• Instructions for the task: Render every line of the listing below as a JSON list of strings, one string per line, leaving out blank lines.

----

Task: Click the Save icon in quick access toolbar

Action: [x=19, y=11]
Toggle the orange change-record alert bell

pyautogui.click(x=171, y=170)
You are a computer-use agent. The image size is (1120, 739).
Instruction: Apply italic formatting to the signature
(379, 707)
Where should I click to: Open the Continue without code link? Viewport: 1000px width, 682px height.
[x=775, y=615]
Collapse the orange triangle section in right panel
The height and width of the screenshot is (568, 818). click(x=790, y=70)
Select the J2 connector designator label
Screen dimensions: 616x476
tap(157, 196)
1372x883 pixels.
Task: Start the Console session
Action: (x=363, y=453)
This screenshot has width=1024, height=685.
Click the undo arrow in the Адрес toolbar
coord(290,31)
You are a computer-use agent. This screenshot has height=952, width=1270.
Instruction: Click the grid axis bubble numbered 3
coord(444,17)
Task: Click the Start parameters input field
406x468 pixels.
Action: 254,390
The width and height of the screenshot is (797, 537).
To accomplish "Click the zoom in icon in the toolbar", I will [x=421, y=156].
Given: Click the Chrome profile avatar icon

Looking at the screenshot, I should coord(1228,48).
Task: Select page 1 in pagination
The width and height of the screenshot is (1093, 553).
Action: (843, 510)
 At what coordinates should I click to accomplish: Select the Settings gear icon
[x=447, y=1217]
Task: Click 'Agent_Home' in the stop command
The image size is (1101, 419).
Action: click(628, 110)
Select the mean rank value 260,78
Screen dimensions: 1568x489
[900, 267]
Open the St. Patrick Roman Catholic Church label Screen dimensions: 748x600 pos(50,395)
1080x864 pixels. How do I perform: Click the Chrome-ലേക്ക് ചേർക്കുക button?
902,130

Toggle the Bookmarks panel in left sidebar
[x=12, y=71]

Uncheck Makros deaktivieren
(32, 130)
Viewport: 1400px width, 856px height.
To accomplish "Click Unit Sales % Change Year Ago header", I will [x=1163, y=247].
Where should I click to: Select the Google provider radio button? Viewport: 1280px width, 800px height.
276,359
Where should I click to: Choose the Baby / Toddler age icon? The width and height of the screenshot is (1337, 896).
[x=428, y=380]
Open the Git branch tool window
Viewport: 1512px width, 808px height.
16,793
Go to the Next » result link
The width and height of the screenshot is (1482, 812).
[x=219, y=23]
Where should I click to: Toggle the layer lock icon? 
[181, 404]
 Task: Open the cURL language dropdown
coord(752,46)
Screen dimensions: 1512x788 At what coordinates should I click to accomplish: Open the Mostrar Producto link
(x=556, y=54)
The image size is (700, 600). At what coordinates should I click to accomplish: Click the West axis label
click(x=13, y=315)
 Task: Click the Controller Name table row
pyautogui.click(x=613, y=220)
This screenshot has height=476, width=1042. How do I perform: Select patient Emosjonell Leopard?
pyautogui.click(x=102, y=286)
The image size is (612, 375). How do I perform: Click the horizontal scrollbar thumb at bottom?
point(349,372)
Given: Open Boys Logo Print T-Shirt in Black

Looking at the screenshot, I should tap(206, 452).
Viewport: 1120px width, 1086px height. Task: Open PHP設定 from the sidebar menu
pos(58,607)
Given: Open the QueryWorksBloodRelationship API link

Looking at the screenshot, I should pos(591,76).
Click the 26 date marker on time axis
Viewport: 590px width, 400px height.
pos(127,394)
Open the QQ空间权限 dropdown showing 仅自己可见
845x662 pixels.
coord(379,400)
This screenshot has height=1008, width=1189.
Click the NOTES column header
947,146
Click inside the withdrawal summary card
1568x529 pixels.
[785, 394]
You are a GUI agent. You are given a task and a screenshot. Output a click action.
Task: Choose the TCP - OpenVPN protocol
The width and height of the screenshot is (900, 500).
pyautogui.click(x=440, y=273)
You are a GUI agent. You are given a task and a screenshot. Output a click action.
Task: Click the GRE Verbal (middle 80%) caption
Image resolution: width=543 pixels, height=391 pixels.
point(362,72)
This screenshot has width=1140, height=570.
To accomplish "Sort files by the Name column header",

----

• Response to this task:
[
  "Task: Click the Save icon in quick access toolbar",
  "Action: [x=19, y=11]",
  "Toggle the orange change-record alert bell",
  "pyautogui.click(x=171, y=170)",
  "You are a computer-use agent. The image size is (1120, 739).",
  "Instruction: Apply italic formatting to the signature",
  "(379, 707)",
  "Where should I click to: Open the Continue without code link? Viewport: 1000px width, 682px height.",
  "[x=775, y=615]",
  "Collapse the orange triangle section in right panel",
  "The height and width of the screenshot is (568, 818). click(x=790, y=70)",
  "Select the J2 connector designator label",
  "Screen dimensions: 616x476",
  "tap(157, 196)",
  "1372x883 pixels.",
  "Task: Start the Console session",
  "Action: (x=363, y=453)",
  "This screenshot has width=1024, height=685.",
  "Click the undo arrow in the Адрес toolbar",
  "coord(290,31)",
  "You are a computer-use agent. This screenshot has height=952, width=1270.",
  "Instruction: Click the grid axis bubble numbered 3",
  "coord(444,17)",
  "Task: Click the Start parameters input field",
  "406x468 pixels.",
  "Action: 254,390",
  "The width and height of the screenshot is (797, 537).",
  "To accomplish \"Click the zoom in icon in the toolbar\", I will [x=421, y=156].",
  "Given: Click the Chrome profile avatar icon",
  "Looking at the screenshot, I should coord(1228,48).",
  "Task: Select page 1 in pagination",
  "The width and height of the screenshot is (1093, 553).",
  "Action: (843, 510)",
  " At what coordinates should I click to accomplish: Select the Settings gear icon",
  "[x=447, y=1217]",
  "Task: Click 'Agent_Home' in the stop command",
  "The image size is (1101, 419).",
  "Action: click(628, 110)",
  "Select the mean rank value 260,78",
  "Screen dimensions: 1568x489",
  "[900, 267]",
  "Open the St. Patrick Roman Catholic Church label Screen dimensions: 748x600 pos(50,395)",
  "1080x864 pixels. How do I perform: Click the Chrome-ലേക്ക് ചേർക്കുക button?",
  "902,130",
  "Toggle the Bookmarks panel in left sidebar",
  "[x=12, y=71]",
  "Uncheck Makros deaktivieren",
  "(32, 130)",
  "Viewport: 1400px width, 856px height.",
  "To accomplish \"Click Unit Sales % Change Year Ago header\", I will [x=1163, y=247].",
  "Where should I click to: Select the Google provider radio button? Viewport: 1280px width, 800px height.",
  "276,359",
  "Where should I click to: Choose the Baby / Toddler age icon? The width and height of the screenshot is (1337, 896).",
  "[x=428, y=380]",
  "Open the Git branch tool window",
  "Viewport: 1512px width, 808px height.",
  "16,793",
  "Go to the Next » result link",
  "The width and height of the screenshot is (1482, 812).",
  "[x=219, y=23]",
  "Where should I click to: Toggle the layer lock icon? ",
  "[181, 404]",
  " Task: Open the cURL language dropdown",
  "coord(752,46)",
  "Screen dimensions: 1512x788 At what coordinates should I click to accomplish: Open the Mostrar Producto link",
  "(x=556, y=54)",
  "The image size is (700, 600). At what coordinates should I click to accomplish: Click the West axis label",
  "click(x=13, y=315)",
  " Task: Click the Controller Name table row",
  "pyautogui.click(x=613, y=220)",
  "This screenshot has height=476, width=1042. How do I perform: Select patient Emosjonell Leopard?",
  "pyautogui.click(x=102, y=286)",
  "The image size is (612, 375). How do I perform: Click the horizontal scrollbar thumb at bottom?",
  "point(349,372)",
  "Given: Open Boys Logo Print T-Shirt in Black",
  "Looking at the screenshot, I should tap(206, 452).",
  "Viewport: 1120px width, 1086px height. Task: Open PHP設定 from the sidebar menu",
  "pos(58,607)",
  "Given: Open the QueryWorksBloodRelationship API link",
  "Looking at the screenshot, I should pos(591,76).",
  "Click the 26 date marker on time axis",
  "Viewport: 590px width, 400px height.",
  "pos(127,394)",
  "Open the QQ空间权限 dropdown showing 仅自己可见",
  "845x662 pixels.",
  "coord(379,400)",
  "This screenshot has height=1008, width=1189.",
  "Click the NOTES column header",
  "947,146",
  "Click inside the withdrawal summary card",
  "1568x529 pixels.",
  "[785, 394]",
  "You are a GUI agent. You are given a task and a screenshot. Output a click action.",
  "Task: Choose the TCP - OpenVPN protocol",
  "The width and height of the screenshot is (900, 500).",
  "pyautogui.click(x=440, y=273)",
  "You are a GUI agent. You are given a task and a screenshot. Output a click action.",
  "Task: Click the GRE Verbal (middle 80%) caption",
  "Image resolution: width=543 pixels, height=391 pixels.",
  "point(362,72)",
  "This screenshot has width=1140, height=570.",
  "To accomplish \"Sort files by the Name column header\","
]